“Nel momento del dolore e della malattia noi non siamo soli”. Attorno a questo concetto Papa Francesco ha sviluppato l’udienza generale di mercoledì in piazza San Pietro.
Davanti a circa 50 mila persone, il Papa ha incentrato la sua catechesi sul sacramento dell’unzione degli infermi (testo integrale su www.vatican.va), “che ci permette di toccare con mano la compassione di Dio per l’uomo. In passato veniva chiamato ‘estrema unzione’, perché era inteso come conforto spirituale nell’imminenza della morte. Parlare invece di unzione degli infermi ci aiuta ad allargare lo sguardo all’esperienza della malattia e della sofferenza, nell’orizzonte della misericordia di Dio”.
“C’è un’icona biblica – ha aggiunto – che esprime in tutta la sua profondità il mistero che traspare nell’unzione degli infermi: è la parabola del buon samaritano (Lc 10,30-35). Ogni volta che celebriamo tale sacramento, il Signore Gesù, nella persona del sacerdote, si fa vicino a chi soffre ed è gravemente malato, o anziano. Dice la parabola che il buon samaritano si prende cura dell’uomo sofferente versando sulle sue ferite olio e vino. L’olio ci fa pensare a quello che viene benedetto dal vescovo ogni anno nella messa crismale del Giovedì santo, proprio in vista dell’unzione degli infermi. Il vino, invece, è segno dell’amore e della grazia di Cristo…”
“Infine, la persona sofferente viene affidata a un albergatore affinché possa continuare a prendersi cura di lei, senza badare a spese. Ora, chi è questo albergatore? È la Chiesa, la comunità cristiana, siamo noi, ai quali ogni giorno il Signore Gesù affida coloro che sono afflitti, nel corpo e nello spirito, perché possiamo continuare a riversare su di loro, senza misura, tutta la sua misericordia e la sua salvezza”.

Voci di dati raccolte
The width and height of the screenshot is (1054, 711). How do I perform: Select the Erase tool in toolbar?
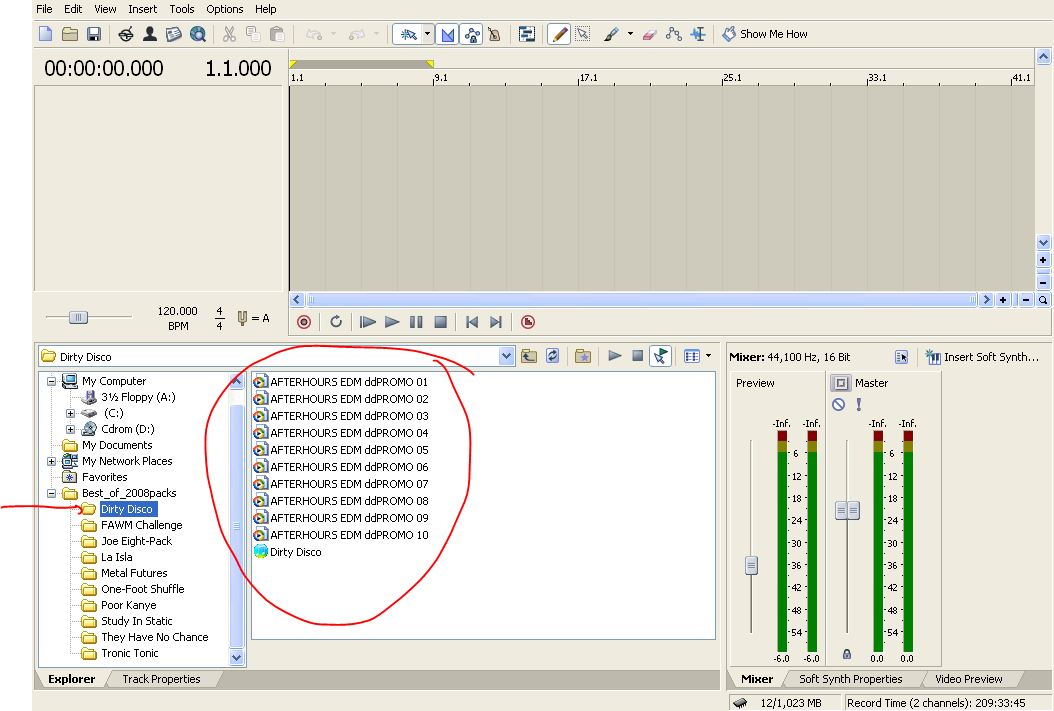pyautogui.click(x=649, y=34)

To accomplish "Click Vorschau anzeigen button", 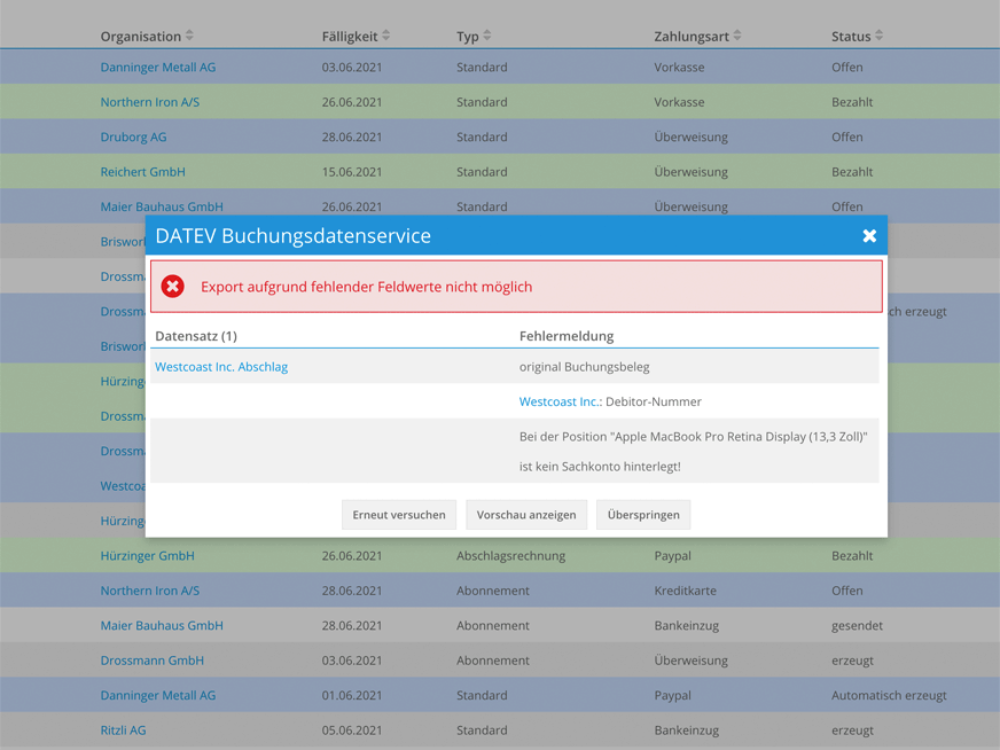I will [x=526, y=515].
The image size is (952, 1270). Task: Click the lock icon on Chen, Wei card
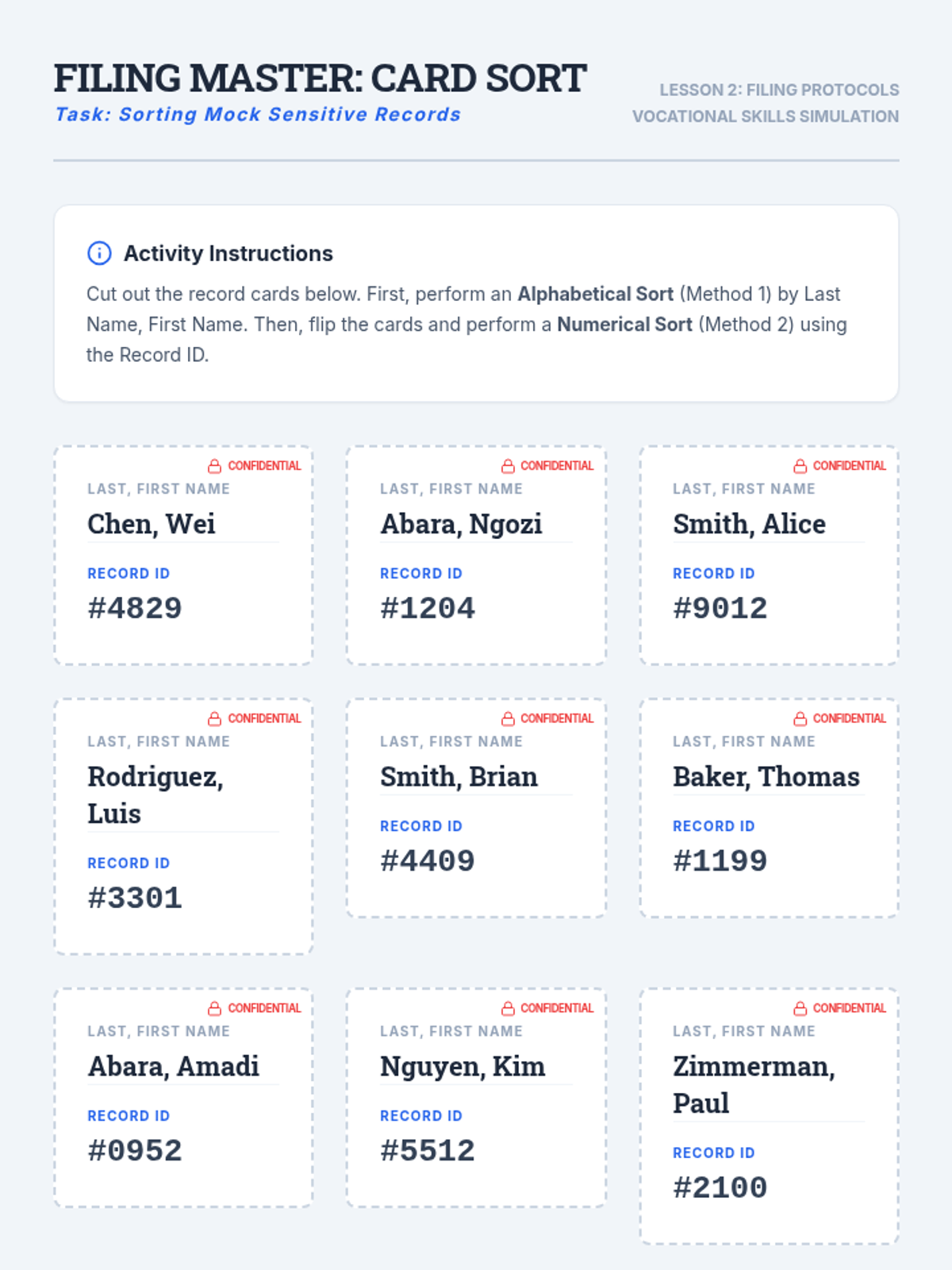(214, 466)
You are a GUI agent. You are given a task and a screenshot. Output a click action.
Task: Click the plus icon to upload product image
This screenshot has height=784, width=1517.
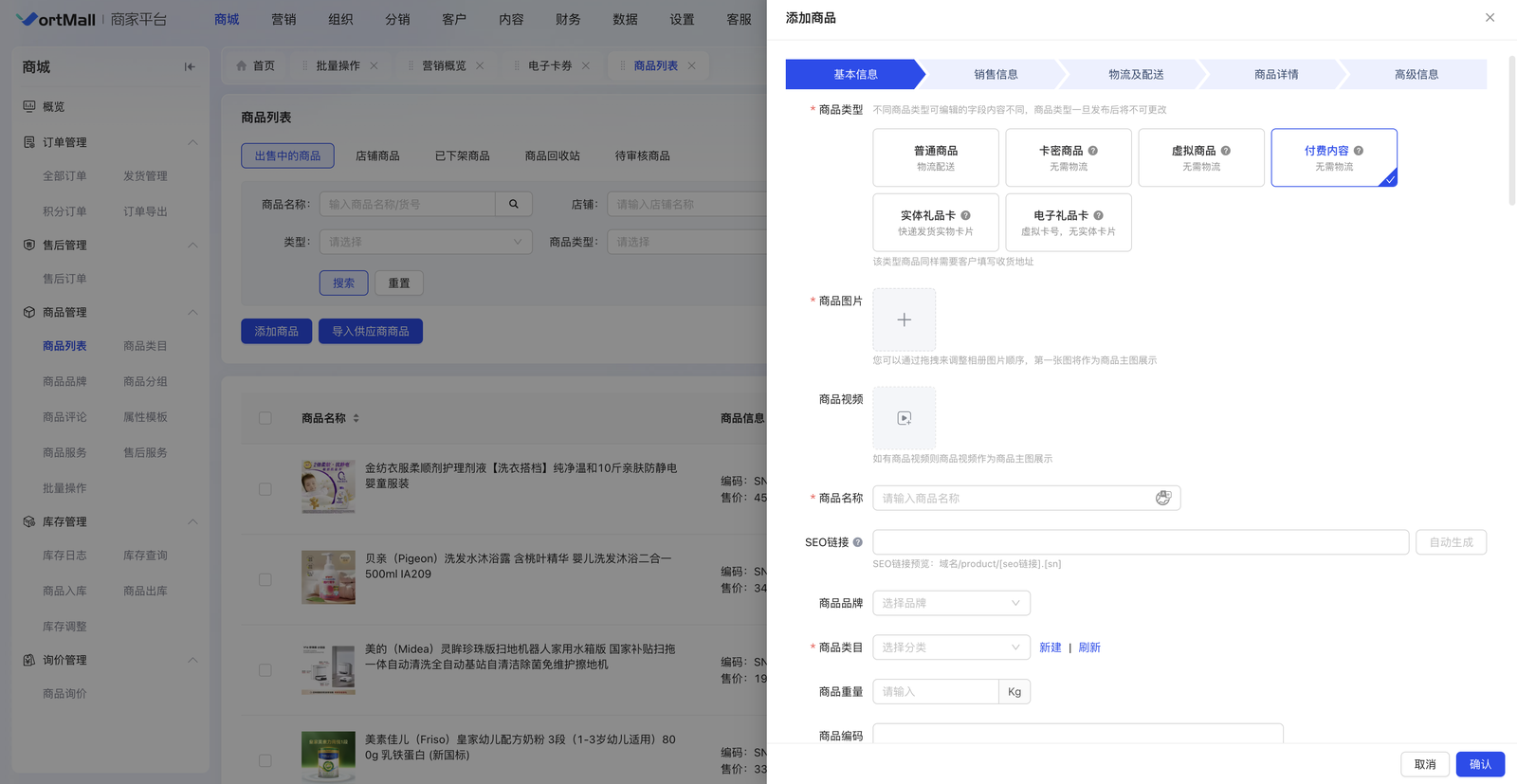point(904,320)
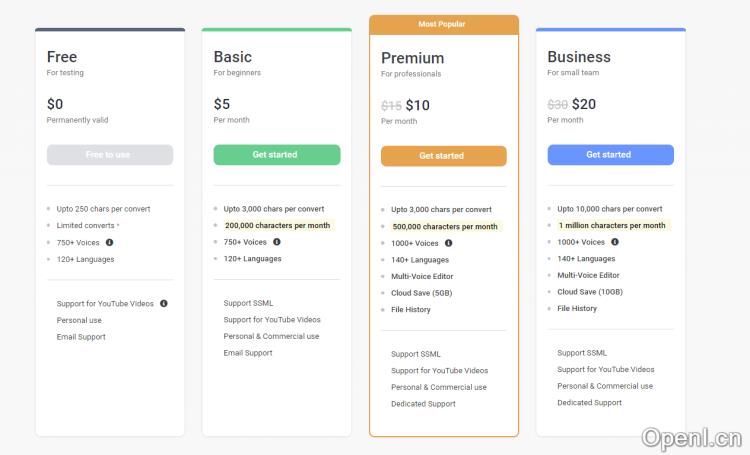The image size is (750, 455).
Task: Click info icon beside Business 1000+ Voices
Action: 614,241
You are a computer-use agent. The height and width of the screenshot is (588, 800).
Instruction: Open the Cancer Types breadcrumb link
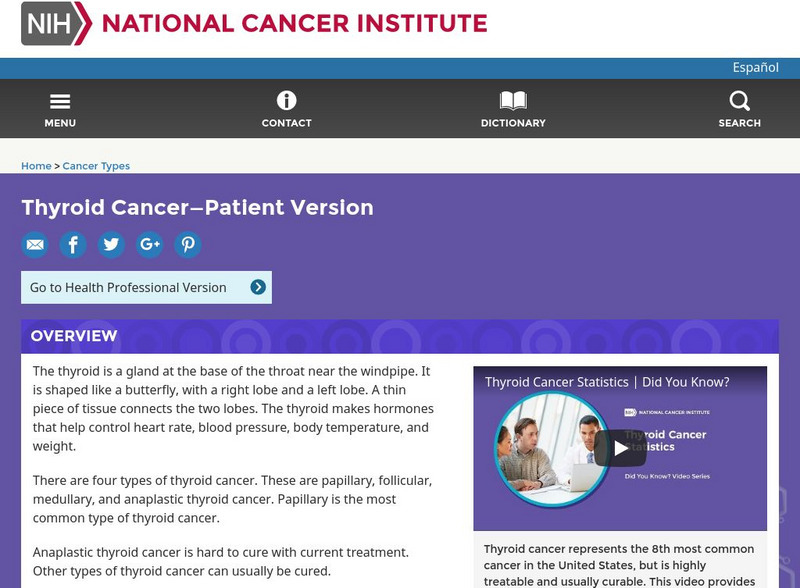point(96,165)
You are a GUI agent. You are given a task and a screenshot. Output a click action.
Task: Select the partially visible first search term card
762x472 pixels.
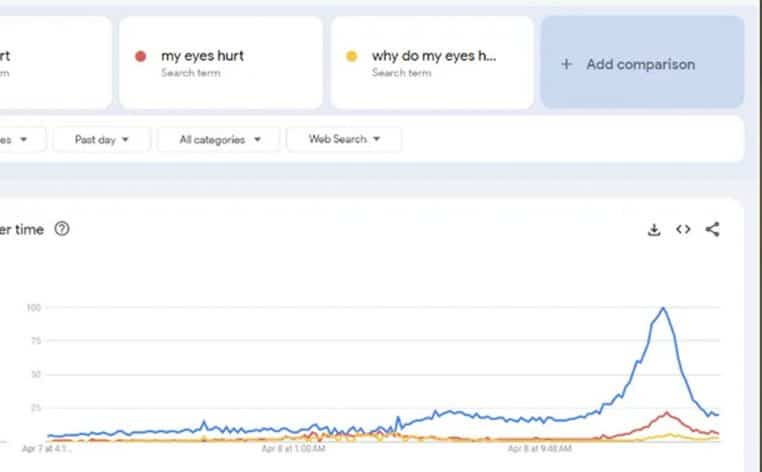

• Cosa fare:
a – Nel brano sull'udienza generale del Papa, con quale nome veniva chiamato in passato il sacramento dell'unzione degli infermi?
b – Prosegui il brano sull'udienza generale dedicata all'unzione degli infermi a partire dall'ultima frase riportata.

• Risposte:
a – Veniva chiamato "estrema unzione".

b –
“Si tratta quindi di una prassi che era in atto già ai tempi degli apostoli. Gesù infatti ha insegnato ai suoi discepoli ad avere la sua stessa predilezione per i malati e per i sofferenti, e ha trasmesso loro la capacità e il compito di continuare a elargire, nel suo nome e secondo il suo cuore, sollievo e pace, attraverso la grazia speciale di tale sacramento. Questo però non ci deve fare scadere nella ricerca ossessiva del miracolo o nella presunzione di poter ottenere sempre e comunque la guarigione. Ma è la sicurezza della vicinanza di Gesù al malato, anche all’anziano, perché ogni anziano, ogni persona di oltre 65 anni può ricevere questo sacramento: è Gesù che si avvicina”.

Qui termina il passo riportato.